_Work to complete_
Among the entries below, find the line with "Click the divider", then quote it and each following line up to and including the line with "This screenshot has height=629, width=1024.", and nothing else.

_Task inputs_
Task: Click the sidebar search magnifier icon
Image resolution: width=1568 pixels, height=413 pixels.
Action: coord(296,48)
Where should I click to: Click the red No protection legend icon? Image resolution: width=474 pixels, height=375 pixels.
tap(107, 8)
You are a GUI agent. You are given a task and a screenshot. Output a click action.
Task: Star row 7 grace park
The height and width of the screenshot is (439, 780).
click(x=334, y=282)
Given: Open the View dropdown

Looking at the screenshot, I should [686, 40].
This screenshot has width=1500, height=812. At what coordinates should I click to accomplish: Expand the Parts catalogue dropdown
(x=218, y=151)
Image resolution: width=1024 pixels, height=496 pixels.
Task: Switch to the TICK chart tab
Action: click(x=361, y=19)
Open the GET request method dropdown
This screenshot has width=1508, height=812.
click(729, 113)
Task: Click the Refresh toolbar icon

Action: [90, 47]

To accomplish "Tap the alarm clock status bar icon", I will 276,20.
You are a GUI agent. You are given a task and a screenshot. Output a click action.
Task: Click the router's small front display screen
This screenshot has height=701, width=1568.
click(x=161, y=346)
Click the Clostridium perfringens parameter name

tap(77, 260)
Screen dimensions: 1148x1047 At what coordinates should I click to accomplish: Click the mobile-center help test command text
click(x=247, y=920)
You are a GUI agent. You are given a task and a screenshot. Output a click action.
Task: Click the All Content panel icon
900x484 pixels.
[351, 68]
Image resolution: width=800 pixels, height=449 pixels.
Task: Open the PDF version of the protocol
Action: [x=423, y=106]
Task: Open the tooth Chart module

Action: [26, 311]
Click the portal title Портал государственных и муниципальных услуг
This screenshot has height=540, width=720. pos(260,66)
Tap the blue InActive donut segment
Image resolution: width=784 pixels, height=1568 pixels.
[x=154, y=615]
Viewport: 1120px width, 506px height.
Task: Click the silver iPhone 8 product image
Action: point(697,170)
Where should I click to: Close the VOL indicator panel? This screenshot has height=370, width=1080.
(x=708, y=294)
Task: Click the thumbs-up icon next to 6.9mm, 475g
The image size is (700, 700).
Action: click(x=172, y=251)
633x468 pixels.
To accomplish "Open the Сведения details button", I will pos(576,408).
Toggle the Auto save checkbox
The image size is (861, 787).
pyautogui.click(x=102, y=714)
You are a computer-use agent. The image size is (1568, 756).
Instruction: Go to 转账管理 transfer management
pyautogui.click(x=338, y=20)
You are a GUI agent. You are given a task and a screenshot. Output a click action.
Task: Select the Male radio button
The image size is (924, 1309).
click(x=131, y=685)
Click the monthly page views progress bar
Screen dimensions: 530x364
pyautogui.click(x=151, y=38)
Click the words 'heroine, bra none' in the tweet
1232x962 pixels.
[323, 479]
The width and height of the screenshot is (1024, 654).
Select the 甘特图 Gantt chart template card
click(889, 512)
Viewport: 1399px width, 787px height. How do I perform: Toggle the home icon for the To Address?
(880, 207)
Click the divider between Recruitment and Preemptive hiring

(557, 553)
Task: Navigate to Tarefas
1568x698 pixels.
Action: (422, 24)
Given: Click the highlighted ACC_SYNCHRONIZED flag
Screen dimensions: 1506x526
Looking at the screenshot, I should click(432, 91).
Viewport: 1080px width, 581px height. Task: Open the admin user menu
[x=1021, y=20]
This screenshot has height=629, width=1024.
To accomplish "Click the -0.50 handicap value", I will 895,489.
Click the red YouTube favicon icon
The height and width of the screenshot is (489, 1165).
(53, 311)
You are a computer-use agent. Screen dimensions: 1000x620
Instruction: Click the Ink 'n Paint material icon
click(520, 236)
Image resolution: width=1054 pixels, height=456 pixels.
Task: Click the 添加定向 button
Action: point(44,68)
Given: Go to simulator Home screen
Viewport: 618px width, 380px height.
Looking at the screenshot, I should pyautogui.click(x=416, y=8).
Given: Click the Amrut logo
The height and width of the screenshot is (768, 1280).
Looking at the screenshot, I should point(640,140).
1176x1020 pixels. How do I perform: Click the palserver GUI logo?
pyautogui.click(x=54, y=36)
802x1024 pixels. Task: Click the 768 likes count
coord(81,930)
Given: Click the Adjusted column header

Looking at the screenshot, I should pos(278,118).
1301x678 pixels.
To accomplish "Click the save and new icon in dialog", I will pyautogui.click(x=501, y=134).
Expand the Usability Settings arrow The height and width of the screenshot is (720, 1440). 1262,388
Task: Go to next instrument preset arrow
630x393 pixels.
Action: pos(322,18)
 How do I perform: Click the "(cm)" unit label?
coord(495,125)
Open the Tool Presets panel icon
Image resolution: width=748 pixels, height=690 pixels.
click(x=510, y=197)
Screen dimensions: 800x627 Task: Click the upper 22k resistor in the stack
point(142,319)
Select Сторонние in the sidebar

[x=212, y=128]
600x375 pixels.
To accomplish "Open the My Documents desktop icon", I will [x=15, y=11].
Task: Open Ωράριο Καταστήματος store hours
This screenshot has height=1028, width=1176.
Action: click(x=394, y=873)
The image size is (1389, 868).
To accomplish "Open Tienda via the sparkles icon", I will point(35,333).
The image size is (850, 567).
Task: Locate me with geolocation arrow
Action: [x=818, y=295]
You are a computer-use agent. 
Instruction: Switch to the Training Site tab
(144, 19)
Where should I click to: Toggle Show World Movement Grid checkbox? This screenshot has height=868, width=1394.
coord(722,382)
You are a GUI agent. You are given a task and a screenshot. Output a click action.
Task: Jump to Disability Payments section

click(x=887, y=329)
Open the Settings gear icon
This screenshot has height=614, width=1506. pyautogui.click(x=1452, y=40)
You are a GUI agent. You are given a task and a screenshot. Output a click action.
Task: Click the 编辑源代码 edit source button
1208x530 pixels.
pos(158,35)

_Response area_
Click the divider between Recruitment and Preemptive hiring

(557, 553)
Task: Navigate to Tarefas
1568x698 pixels.
Action: (422, 24)
Given: Click the highlighted ACC_SYNCHRONIZED flag
Screen dimensions: 1506x526
Looking at the screenshot, I should click(432, 91).
Viewport: 1080px width, 581px height. Task: Open the admin user menu
[x=1021, y=20]
This screenshot has height=629, width=1024.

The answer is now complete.